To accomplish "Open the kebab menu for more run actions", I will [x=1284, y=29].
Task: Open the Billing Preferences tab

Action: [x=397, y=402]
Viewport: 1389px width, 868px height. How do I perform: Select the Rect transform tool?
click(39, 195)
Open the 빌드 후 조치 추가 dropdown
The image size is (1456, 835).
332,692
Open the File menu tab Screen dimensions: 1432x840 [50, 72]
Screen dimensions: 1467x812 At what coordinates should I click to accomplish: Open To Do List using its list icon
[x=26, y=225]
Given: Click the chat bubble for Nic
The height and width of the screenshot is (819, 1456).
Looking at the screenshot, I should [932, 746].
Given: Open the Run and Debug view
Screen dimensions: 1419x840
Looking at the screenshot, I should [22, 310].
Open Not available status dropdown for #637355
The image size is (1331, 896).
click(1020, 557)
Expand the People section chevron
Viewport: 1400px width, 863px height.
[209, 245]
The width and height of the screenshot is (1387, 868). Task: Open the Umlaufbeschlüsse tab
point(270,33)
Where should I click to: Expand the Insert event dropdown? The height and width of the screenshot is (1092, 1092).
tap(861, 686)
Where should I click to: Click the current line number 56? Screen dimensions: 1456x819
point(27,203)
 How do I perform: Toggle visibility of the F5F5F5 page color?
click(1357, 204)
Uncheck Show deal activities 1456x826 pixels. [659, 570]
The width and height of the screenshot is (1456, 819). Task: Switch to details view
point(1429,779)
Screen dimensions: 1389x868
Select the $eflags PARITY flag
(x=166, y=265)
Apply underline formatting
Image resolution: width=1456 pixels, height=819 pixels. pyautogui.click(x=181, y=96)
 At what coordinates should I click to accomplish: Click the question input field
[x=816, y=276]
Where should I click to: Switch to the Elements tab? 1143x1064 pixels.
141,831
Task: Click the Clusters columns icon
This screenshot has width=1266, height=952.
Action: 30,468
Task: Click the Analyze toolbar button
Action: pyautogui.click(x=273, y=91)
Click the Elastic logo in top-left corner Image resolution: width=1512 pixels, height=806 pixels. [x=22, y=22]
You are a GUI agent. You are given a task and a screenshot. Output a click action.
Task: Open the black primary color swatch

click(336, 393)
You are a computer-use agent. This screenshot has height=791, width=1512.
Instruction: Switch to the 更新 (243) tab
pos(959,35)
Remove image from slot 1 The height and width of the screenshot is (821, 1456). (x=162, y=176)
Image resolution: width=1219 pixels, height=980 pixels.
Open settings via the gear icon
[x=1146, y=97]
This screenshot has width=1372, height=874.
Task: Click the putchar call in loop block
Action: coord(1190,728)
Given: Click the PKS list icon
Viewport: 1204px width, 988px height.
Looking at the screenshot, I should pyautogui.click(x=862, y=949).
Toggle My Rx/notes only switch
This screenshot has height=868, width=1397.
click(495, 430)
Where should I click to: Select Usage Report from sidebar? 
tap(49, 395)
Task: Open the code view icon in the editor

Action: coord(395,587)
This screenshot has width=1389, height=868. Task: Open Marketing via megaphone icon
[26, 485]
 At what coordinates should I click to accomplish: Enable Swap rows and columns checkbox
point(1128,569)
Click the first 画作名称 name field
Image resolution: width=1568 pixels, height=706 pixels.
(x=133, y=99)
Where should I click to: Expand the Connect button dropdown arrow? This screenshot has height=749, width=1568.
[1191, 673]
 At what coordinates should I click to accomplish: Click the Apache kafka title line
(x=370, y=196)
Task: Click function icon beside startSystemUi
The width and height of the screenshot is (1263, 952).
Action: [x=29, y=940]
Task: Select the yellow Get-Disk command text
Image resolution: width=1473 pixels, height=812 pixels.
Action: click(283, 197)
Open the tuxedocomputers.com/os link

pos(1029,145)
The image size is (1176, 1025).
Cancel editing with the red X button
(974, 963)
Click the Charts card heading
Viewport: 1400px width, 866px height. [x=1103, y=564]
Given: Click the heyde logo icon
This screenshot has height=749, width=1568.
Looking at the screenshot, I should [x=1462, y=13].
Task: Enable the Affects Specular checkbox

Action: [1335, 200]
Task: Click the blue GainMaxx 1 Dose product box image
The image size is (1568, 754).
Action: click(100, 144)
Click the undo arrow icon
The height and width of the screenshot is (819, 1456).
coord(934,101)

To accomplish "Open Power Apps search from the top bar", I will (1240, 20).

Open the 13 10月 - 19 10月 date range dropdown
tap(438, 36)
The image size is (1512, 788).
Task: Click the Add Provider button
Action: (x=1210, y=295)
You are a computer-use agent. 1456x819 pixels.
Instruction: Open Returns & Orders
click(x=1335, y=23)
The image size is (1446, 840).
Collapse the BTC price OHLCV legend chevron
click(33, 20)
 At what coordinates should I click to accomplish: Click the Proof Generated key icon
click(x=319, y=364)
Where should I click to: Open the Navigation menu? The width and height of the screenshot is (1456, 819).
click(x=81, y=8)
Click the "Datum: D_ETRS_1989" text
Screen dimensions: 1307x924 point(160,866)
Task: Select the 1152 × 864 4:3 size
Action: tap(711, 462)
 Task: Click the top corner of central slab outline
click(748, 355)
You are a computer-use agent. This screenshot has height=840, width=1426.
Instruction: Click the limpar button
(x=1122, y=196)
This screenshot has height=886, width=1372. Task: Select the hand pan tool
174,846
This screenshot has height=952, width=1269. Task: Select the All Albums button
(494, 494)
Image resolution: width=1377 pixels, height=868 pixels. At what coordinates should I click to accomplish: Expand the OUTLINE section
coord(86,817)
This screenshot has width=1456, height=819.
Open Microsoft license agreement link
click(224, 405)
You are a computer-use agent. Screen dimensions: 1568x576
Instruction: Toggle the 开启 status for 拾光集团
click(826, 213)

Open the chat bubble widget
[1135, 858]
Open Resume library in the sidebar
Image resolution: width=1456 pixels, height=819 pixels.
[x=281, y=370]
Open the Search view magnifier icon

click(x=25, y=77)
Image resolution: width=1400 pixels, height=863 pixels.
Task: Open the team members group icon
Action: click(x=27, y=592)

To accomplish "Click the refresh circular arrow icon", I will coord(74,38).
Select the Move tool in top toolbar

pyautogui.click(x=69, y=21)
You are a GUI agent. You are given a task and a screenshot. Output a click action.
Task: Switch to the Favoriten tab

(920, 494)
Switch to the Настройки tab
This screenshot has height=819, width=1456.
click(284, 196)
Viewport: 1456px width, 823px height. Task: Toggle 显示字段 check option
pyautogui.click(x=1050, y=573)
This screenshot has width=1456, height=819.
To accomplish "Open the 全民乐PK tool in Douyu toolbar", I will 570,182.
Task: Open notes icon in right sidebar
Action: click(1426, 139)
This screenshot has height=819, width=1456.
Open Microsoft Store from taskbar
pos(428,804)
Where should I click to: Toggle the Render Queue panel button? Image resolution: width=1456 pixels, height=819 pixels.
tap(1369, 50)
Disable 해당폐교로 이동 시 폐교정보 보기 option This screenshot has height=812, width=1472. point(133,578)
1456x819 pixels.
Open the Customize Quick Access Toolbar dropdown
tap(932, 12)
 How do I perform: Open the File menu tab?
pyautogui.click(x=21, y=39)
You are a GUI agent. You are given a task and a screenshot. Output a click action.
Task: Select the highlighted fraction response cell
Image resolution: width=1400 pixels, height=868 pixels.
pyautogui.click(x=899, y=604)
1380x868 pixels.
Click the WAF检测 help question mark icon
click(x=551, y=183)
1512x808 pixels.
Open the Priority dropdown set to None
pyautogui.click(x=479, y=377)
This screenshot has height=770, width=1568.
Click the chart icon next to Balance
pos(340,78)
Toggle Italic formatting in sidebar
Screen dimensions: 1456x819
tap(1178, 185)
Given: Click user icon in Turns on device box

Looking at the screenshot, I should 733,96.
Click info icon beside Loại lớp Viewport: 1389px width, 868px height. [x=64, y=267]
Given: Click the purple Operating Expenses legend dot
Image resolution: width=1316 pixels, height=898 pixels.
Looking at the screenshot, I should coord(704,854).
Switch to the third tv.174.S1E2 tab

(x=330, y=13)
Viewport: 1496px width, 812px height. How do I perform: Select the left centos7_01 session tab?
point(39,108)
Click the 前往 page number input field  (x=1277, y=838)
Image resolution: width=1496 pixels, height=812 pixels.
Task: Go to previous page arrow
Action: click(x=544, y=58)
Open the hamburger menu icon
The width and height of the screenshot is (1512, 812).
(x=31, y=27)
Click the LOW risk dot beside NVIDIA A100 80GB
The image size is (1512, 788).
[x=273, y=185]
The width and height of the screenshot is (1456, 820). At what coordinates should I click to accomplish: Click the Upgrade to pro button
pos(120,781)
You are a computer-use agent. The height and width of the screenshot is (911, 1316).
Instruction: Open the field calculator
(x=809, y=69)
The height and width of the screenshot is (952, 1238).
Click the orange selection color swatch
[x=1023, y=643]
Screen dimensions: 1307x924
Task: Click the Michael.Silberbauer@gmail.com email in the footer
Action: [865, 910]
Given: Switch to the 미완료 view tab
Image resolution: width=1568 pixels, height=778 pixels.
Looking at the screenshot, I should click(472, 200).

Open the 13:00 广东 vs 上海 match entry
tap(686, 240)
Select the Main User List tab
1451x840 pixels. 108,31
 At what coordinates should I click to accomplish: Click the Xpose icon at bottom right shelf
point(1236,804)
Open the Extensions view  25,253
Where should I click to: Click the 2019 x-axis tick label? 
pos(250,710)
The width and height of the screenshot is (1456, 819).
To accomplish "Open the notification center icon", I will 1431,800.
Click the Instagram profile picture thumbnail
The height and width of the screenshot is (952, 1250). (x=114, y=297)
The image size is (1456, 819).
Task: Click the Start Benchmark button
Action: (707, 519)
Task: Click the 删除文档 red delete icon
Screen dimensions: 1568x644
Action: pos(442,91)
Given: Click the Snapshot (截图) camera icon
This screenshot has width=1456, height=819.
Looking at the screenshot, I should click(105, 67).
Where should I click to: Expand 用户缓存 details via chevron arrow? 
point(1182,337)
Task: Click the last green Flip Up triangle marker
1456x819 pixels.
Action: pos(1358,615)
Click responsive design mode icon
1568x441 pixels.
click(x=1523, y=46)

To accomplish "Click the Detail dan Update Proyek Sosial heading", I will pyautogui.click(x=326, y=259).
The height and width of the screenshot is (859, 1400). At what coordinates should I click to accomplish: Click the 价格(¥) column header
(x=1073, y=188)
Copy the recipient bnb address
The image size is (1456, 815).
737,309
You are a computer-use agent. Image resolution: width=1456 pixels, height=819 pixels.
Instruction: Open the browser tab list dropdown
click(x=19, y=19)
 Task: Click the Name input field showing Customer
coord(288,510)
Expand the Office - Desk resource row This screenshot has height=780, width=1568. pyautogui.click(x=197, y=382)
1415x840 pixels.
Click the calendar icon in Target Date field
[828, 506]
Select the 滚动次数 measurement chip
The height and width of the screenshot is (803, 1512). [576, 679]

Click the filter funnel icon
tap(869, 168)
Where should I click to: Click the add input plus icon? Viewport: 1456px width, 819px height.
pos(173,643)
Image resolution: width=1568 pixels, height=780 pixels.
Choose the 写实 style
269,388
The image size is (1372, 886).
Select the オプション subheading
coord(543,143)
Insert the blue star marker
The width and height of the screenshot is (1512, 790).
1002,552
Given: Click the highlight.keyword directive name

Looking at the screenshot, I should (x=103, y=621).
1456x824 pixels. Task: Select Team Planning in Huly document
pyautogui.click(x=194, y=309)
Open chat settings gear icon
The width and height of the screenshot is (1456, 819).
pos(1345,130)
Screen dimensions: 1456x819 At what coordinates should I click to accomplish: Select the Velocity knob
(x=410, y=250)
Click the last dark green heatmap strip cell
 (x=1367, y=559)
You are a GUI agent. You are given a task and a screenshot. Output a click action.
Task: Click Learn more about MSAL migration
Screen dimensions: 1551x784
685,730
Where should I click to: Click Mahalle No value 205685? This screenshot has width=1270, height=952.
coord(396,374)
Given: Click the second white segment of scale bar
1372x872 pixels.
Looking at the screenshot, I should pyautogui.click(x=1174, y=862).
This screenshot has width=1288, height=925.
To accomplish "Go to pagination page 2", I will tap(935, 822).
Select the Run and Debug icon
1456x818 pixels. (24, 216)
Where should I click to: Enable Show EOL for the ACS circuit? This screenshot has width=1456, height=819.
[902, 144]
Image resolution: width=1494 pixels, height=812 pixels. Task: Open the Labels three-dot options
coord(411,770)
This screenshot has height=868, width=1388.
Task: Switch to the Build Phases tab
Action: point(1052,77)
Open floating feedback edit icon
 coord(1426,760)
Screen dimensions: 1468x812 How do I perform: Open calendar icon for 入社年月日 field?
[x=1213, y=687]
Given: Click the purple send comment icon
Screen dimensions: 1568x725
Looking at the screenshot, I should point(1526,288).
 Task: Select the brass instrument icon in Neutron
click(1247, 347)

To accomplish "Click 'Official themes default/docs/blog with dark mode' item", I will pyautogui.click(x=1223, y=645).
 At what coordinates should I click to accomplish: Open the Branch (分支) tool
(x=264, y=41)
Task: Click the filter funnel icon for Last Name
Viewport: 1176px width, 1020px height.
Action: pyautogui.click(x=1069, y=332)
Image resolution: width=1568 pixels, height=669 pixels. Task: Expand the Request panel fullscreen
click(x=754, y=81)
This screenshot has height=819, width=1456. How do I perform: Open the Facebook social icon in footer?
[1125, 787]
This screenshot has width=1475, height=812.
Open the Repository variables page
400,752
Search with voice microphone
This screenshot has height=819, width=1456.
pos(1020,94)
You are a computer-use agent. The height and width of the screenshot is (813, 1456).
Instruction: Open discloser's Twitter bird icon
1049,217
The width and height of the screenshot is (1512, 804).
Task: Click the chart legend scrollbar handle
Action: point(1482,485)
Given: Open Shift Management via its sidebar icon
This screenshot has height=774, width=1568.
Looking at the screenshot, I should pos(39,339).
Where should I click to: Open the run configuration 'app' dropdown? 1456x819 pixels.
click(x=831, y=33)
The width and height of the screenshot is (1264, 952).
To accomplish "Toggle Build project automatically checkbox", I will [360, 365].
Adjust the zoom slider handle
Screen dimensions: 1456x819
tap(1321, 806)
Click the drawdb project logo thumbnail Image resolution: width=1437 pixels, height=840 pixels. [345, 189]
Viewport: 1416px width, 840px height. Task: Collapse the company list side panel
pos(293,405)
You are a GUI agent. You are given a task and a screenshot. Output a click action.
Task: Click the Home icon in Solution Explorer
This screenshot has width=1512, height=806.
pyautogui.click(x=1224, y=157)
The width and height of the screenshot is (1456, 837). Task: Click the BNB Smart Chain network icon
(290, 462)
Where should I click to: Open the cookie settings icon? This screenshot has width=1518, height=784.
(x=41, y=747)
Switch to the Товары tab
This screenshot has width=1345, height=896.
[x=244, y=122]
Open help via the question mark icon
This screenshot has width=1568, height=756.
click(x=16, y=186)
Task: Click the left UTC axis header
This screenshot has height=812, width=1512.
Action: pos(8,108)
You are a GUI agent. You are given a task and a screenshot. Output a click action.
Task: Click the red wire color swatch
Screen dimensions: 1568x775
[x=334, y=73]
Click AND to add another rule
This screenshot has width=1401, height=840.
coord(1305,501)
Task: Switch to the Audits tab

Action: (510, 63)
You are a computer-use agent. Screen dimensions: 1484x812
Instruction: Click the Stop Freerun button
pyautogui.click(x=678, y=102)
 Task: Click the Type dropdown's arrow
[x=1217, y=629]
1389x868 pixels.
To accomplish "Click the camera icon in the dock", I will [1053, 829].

— WORK ITEM —
Look through the entries above and report the number of lines that contain "logo". Write only the number.

— ANSWER TO THIS EXERCISE —
3